--- SOURCE RECORDS ---
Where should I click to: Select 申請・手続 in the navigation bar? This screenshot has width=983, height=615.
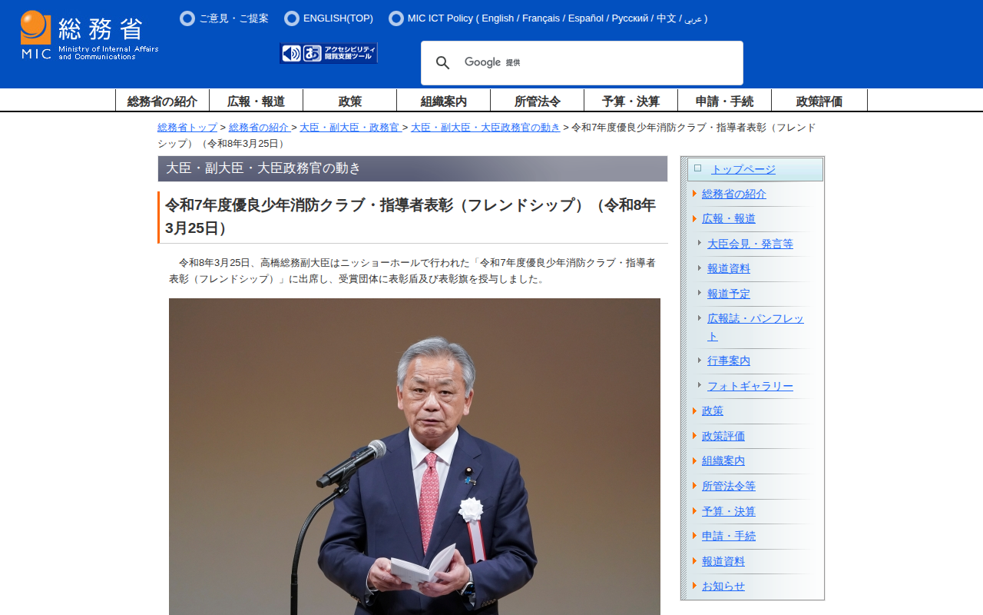click(724, 101)
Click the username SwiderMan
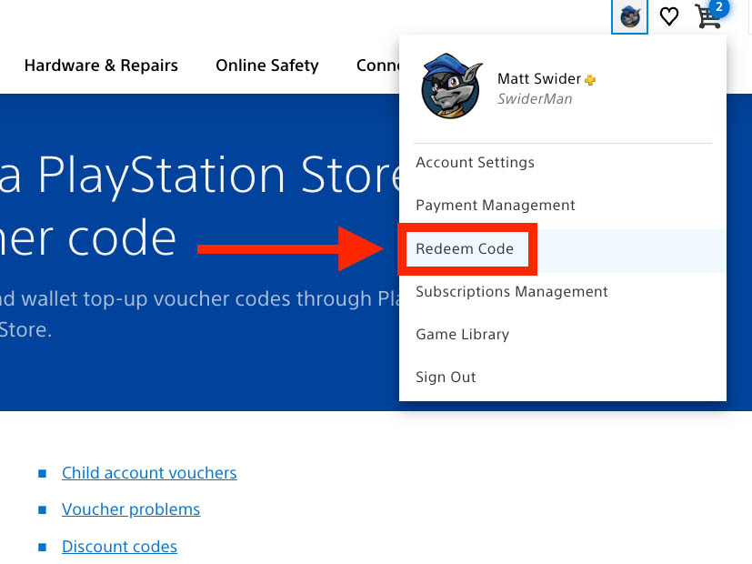752x564 pixels. 536,98
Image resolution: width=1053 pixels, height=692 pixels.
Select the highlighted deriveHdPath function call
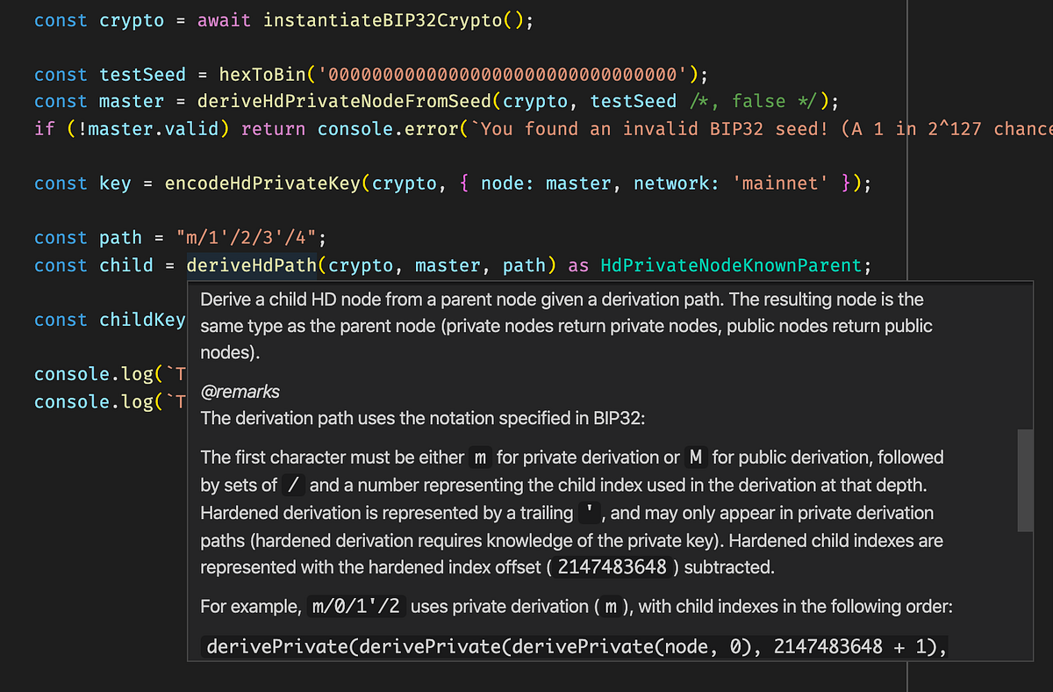point(251,264)

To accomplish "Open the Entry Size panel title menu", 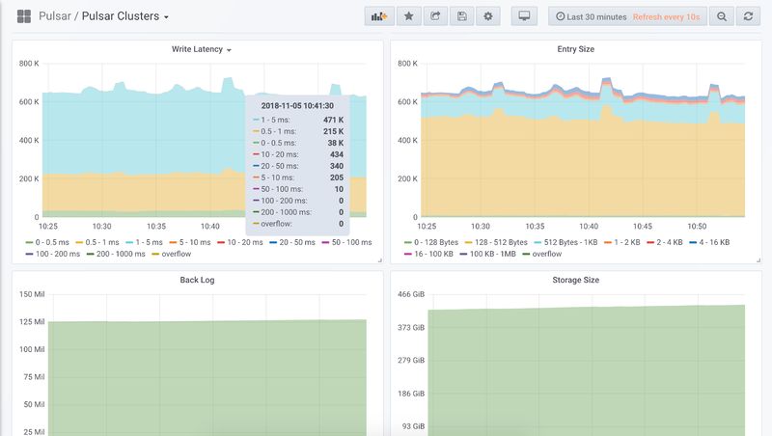I will click(575, 48).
---
> **TASK TO COMPLETE**
Please write out exactly, and only, the lines from the beginning of the entries through the line containing "Image resolution: width=1053", including both and skipping all pictures.

> **TASK RESPONSE**
Where should I click to: Select 申請・手続 in the navigation bar? This screenshot has width=983, height=615.
click(724, 101)
Click the username SwiderMan
752x564 pixels. 536,98
Image resolution: width=1053 pixels, height=692 pixels.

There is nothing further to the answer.